I have been dwelling in "land of self loathing" for so long that I'm not sure how to get out!
I honestly have never had much self-confidence but being rejected by the man I have loved for half of my life has completely destroyed any miniscule amount I may have gained over the years.
Over the last 10 months I have been seeing a diet doctor and have lost over 60 pounds. I still have a way to go but I'm so much healthier. My H basically gave me confidence in social situations that I had never had before because I felt like with him by my side it wouldn't matter if they didn't like me, I still had him to love me. Now I just feel like I'm floundering.
I'm supposed to go to a birthday party tonight at a friend's house but I know there will be over 50 people there most of which I don't know. That scares the bejezees out of me.

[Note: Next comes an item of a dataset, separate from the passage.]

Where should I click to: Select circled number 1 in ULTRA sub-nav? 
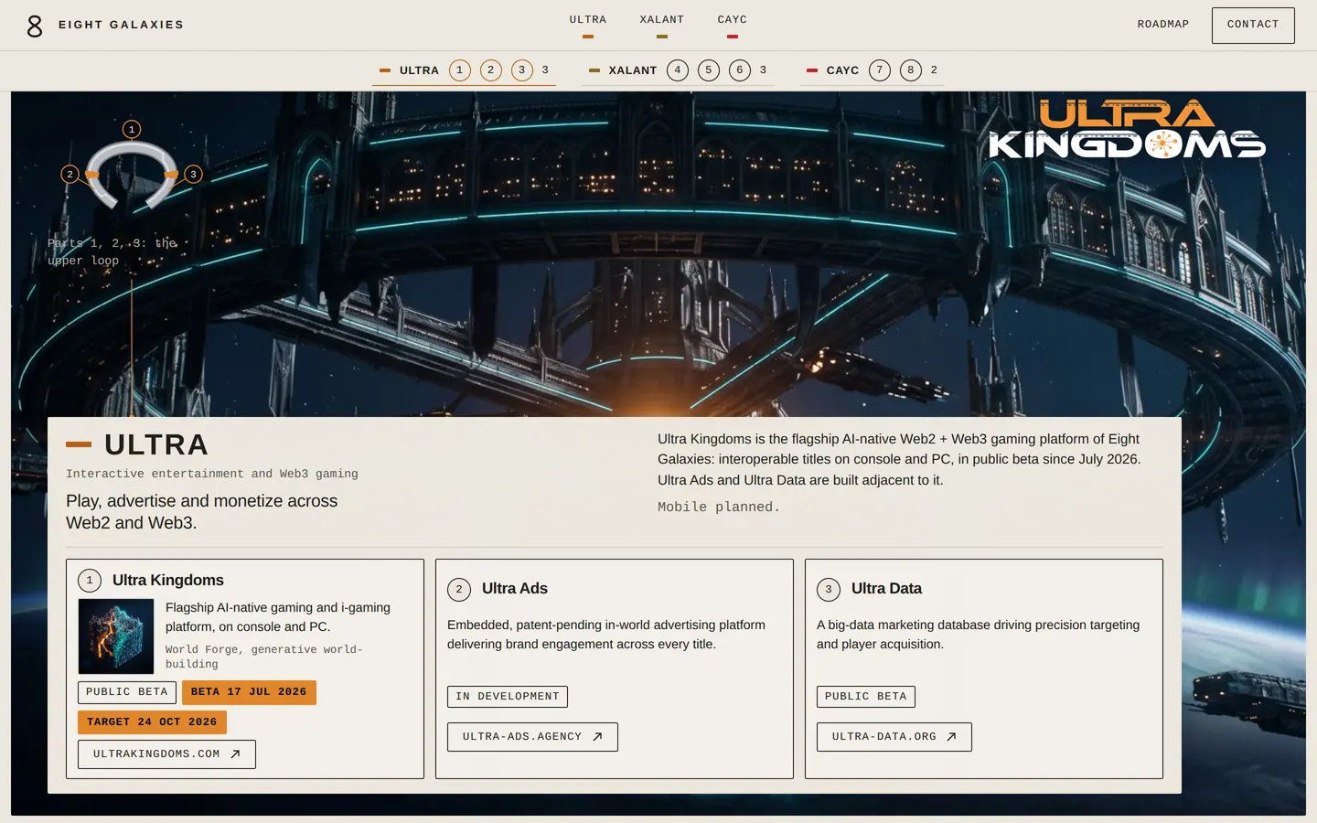click(460, 70)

I'm still debating this. I just don't know how to gain any confidence. I'm smart and can be funny but I'm not what anyone would consider a pretty woman. I guess I just need to find something that will give me a boost.
Ok, I think I'm talking myself into going to this party. If I'm going to go I need to get in the shower right now. Yeah, I've talked myself into it. Wish me luck.
T19 M15 S19 XH47 M43 bomb12/4/07 PA5/07 S12/26/07 D final 11/17/08 Back together with no defined R 05/2010 confused....to say the least!!!